● Dataset records
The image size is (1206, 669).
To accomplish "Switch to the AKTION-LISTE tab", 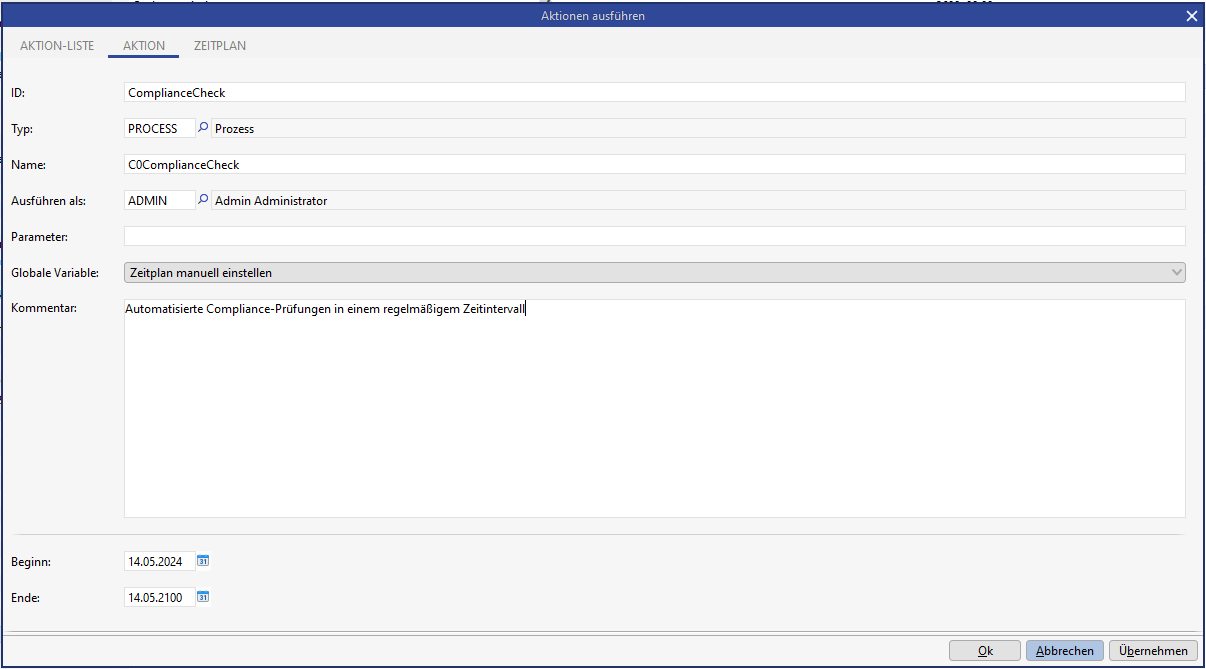I will [57, 46].
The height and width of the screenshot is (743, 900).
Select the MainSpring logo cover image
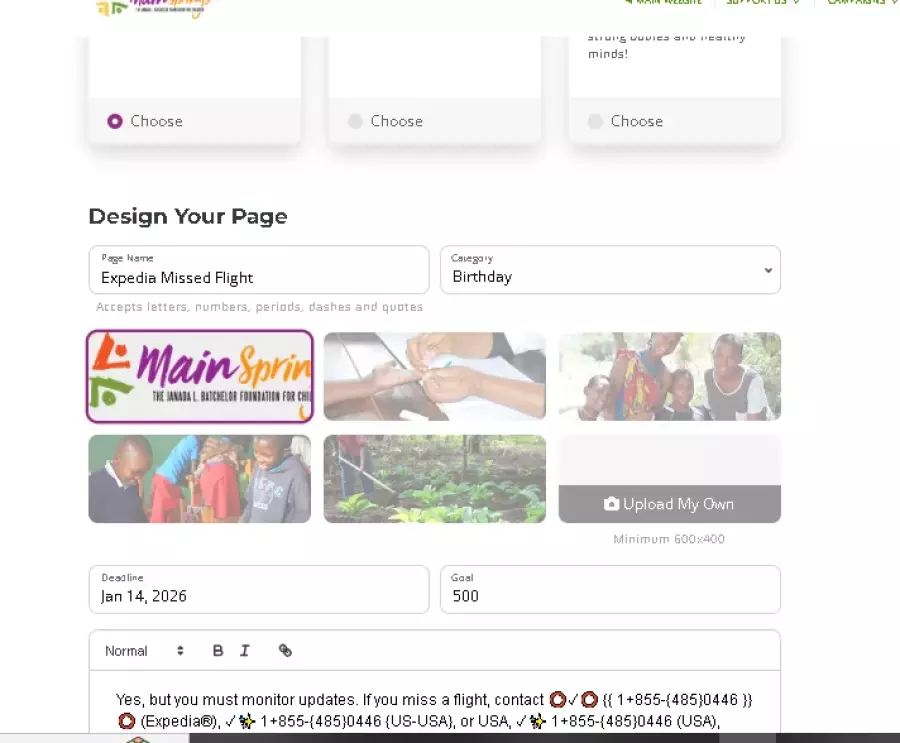tap(200, 376)
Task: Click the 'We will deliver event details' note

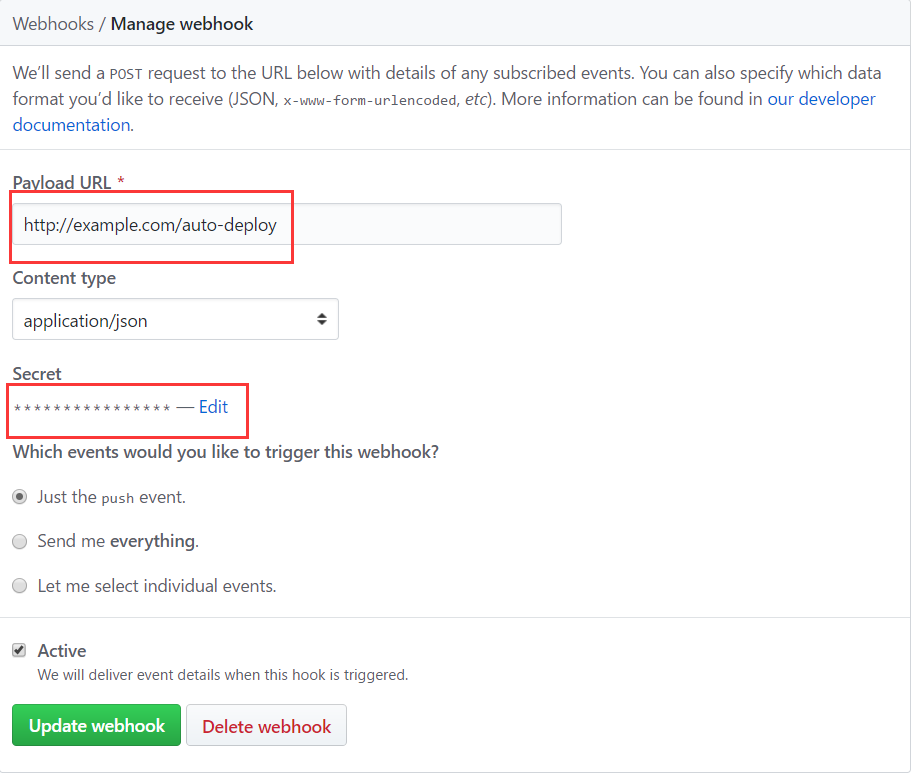Action: click(222, 675)
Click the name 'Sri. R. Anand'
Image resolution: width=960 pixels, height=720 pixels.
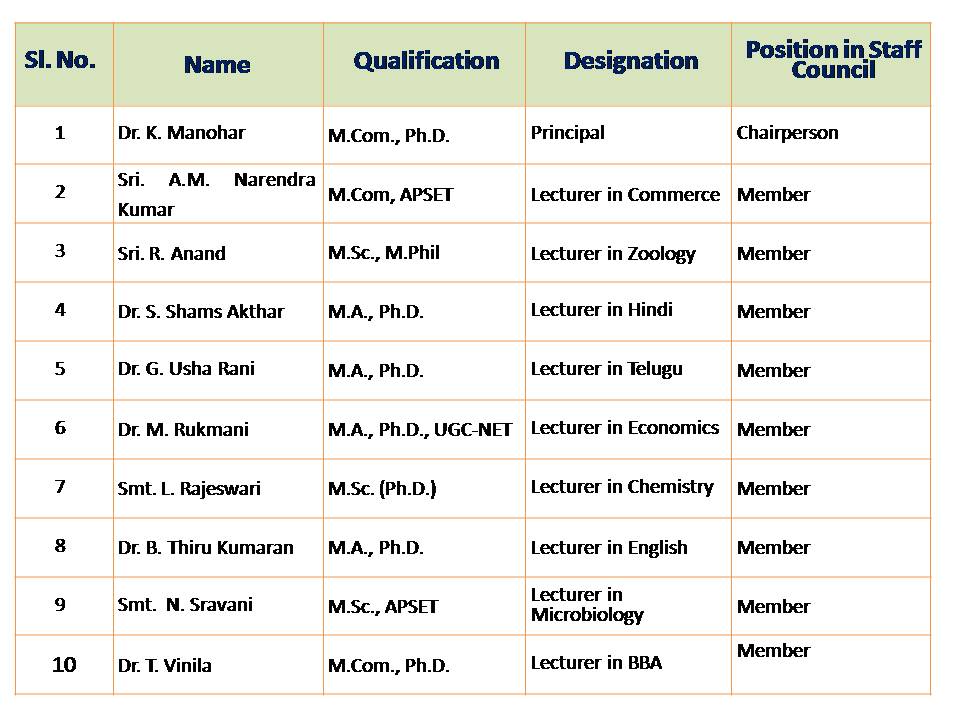click(171, 253)
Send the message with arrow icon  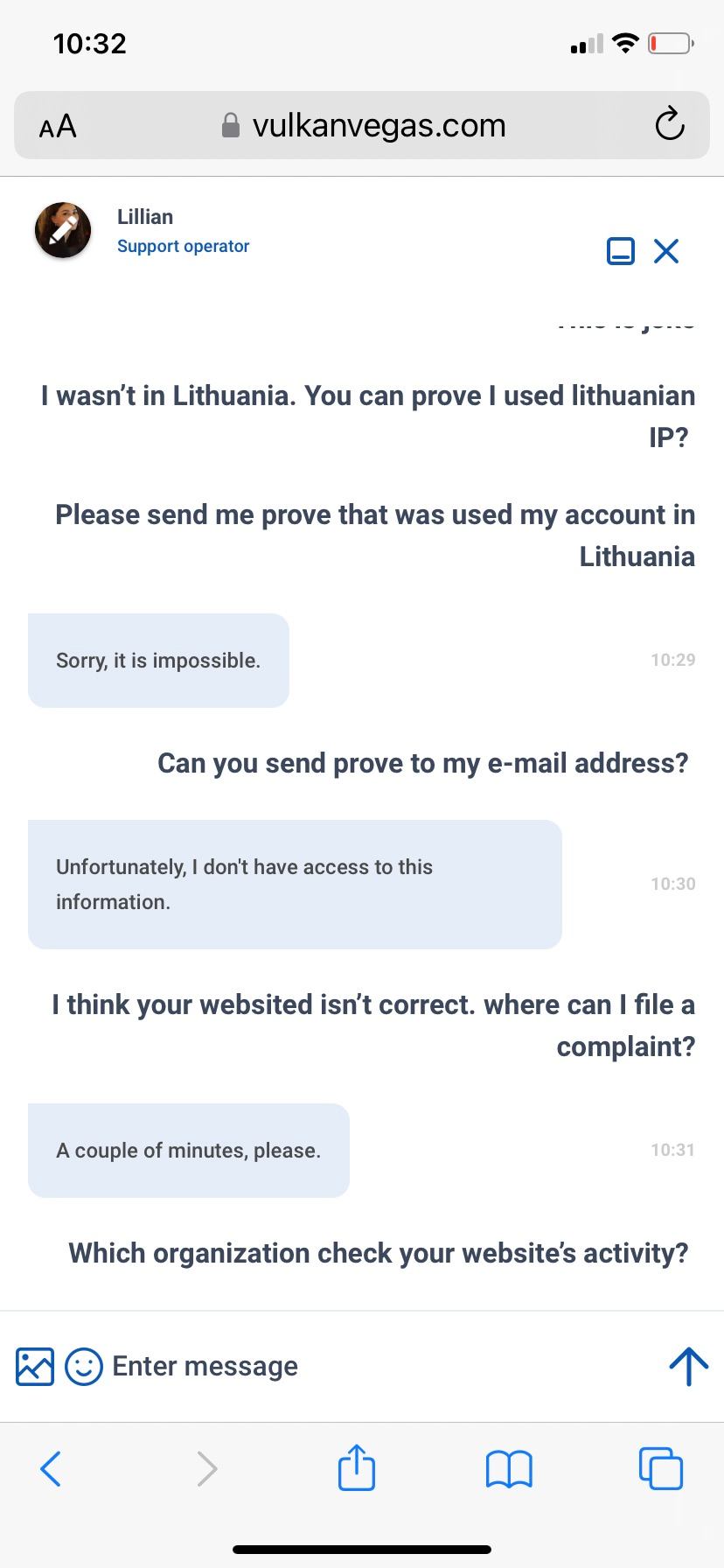[688, 1366]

● Exercise
Pull out every line of the data above that contains the string "width", matching case exactly.

● Answer to this problem
The height and width of the screenshot is (743, 900).
Image resolution: width=960 pixels, height=720 pixels.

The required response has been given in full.